TASK DETAILS:
Your result should be every line of the records below that contains the word "Expand".

DATASET EXTRACT:
★ ★ ★ ★ ★ ★ ★

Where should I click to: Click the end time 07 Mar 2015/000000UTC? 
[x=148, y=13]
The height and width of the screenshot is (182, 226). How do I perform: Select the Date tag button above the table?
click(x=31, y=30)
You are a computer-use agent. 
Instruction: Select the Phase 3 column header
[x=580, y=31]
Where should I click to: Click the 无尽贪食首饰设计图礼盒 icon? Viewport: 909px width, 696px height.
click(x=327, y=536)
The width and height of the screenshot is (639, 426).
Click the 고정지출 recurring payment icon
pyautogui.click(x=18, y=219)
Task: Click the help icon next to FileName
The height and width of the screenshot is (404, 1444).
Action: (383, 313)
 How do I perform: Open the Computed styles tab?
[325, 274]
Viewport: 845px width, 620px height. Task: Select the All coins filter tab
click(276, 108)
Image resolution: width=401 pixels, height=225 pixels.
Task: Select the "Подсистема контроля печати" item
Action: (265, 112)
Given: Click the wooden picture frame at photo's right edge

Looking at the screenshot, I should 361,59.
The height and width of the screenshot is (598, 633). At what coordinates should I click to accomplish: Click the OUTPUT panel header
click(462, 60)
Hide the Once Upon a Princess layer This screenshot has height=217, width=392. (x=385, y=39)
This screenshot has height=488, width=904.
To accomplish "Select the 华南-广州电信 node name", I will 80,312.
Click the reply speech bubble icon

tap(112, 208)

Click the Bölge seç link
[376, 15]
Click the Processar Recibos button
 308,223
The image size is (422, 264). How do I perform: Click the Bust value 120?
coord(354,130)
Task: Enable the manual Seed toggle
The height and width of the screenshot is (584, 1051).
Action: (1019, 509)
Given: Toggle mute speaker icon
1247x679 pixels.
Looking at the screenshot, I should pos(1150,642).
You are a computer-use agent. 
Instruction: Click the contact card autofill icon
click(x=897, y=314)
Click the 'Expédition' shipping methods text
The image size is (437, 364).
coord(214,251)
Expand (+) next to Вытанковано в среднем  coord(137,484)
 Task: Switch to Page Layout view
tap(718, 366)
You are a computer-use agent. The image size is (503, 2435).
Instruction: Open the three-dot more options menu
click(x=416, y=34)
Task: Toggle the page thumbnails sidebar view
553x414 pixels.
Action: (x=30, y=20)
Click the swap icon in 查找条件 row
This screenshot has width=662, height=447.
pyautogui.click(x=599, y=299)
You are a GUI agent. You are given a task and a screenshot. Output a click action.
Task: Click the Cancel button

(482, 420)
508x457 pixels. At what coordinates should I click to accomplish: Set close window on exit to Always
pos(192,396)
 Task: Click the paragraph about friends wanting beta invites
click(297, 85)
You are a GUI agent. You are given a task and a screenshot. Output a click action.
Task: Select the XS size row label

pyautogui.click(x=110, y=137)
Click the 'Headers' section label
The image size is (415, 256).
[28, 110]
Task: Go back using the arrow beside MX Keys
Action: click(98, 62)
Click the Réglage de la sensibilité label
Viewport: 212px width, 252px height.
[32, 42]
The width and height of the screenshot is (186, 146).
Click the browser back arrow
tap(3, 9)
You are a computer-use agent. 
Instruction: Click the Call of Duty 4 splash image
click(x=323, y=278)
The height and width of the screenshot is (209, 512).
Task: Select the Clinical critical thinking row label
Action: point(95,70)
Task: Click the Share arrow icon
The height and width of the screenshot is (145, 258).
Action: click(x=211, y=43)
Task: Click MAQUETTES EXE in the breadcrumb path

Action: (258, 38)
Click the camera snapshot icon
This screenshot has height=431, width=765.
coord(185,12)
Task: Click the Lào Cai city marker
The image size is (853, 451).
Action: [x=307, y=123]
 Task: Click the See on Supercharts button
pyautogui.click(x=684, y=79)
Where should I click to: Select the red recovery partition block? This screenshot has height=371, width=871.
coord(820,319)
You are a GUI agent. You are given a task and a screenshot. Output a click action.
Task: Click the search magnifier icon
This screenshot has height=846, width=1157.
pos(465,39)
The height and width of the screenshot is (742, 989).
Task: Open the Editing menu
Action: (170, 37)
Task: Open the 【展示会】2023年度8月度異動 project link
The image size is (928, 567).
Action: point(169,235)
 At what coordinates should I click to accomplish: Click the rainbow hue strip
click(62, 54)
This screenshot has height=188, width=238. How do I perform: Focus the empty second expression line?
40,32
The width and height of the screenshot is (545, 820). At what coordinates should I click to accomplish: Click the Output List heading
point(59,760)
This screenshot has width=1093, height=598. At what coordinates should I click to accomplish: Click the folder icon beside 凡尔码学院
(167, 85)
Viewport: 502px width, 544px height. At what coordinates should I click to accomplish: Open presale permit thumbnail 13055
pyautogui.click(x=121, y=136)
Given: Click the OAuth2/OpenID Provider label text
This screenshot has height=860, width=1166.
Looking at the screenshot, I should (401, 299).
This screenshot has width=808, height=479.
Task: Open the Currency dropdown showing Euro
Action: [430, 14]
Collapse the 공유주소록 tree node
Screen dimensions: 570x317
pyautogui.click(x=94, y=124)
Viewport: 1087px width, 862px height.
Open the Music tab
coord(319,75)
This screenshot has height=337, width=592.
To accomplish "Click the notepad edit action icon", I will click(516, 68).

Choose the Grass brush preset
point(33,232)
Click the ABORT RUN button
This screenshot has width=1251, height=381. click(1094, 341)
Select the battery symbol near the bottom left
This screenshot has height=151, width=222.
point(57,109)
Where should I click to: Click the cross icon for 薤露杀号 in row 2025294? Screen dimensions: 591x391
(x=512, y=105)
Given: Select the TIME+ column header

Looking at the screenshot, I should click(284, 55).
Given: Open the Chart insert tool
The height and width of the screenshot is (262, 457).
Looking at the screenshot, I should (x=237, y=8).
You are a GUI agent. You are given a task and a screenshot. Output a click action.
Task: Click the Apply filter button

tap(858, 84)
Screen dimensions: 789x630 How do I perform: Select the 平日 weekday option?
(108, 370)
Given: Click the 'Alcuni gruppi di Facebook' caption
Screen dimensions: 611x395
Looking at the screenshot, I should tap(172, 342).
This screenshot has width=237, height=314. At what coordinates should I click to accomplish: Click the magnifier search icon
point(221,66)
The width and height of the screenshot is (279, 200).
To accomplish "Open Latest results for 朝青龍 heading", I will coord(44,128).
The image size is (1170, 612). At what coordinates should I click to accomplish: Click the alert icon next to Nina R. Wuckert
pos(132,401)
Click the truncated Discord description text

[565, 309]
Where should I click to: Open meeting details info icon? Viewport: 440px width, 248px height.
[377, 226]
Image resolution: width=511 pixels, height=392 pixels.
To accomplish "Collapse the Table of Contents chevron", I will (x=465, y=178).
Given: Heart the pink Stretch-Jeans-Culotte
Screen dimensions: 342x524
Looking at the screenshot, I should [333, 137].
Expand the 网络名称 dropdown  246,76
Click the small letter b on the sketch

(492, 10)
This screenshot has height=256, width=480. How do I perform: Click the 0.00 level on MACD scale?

★ ★ ★ ★ ★ ★ ★

TASK OUTPUT:
Expand (+) next to Вытанковано в среднем  coord(137,484)
Expand the 网络名称 dropdown  246,76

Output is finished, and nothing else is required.